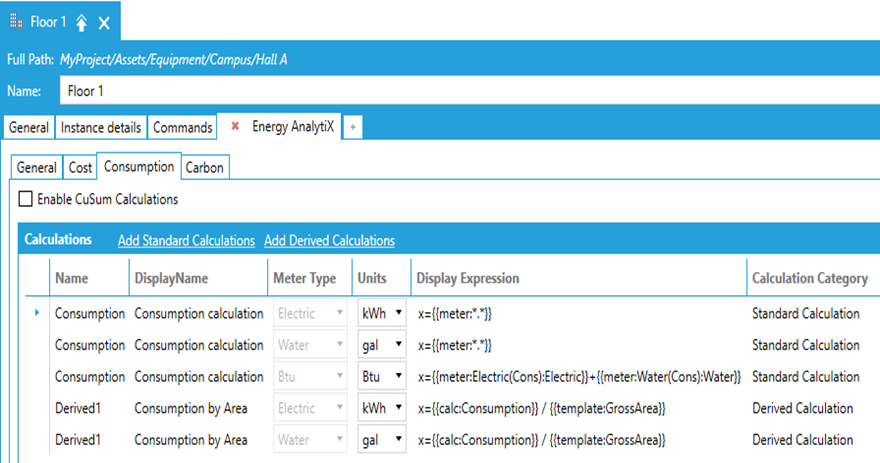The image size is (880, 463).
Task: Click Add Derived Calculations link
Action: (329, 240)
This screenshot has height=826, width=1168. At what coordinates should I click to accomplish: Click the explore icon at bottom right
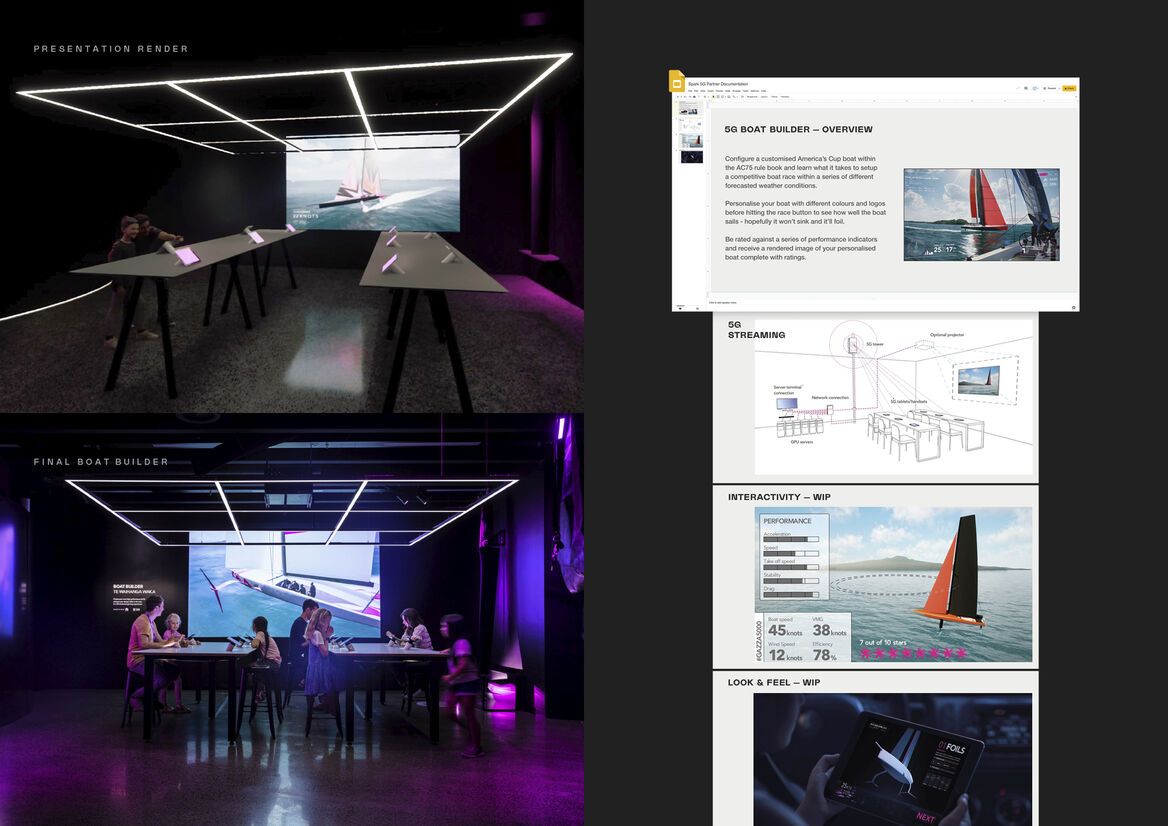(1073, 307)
________________________
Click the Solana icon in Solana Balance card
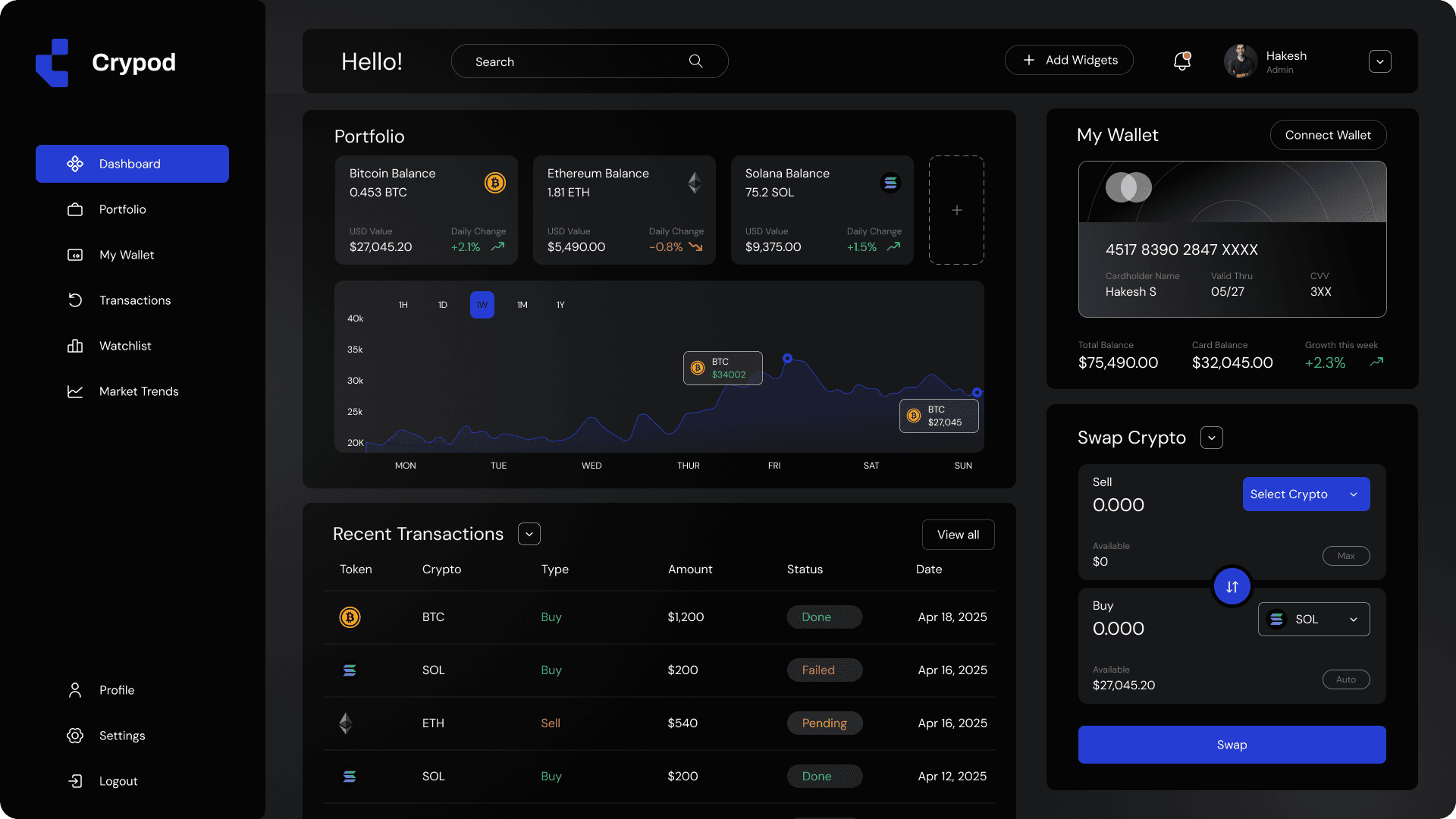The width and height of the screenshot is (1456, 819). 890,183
________________________
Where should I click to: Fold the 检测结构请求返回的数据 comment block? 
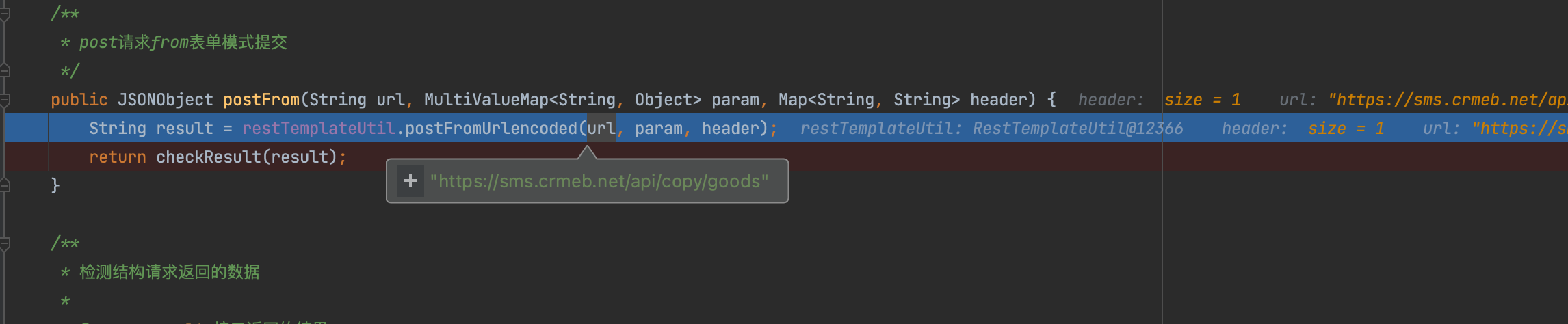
________________________
- _Stated task_: Pull out every line above that contains the string "icon" and copy each one in full.

- _Written solution_:
This screenshot has height=826, width=1168. At what coordinates should I click to accomplish: Click the explore icon at bottom right
Click the Solana icon in Solana Balance card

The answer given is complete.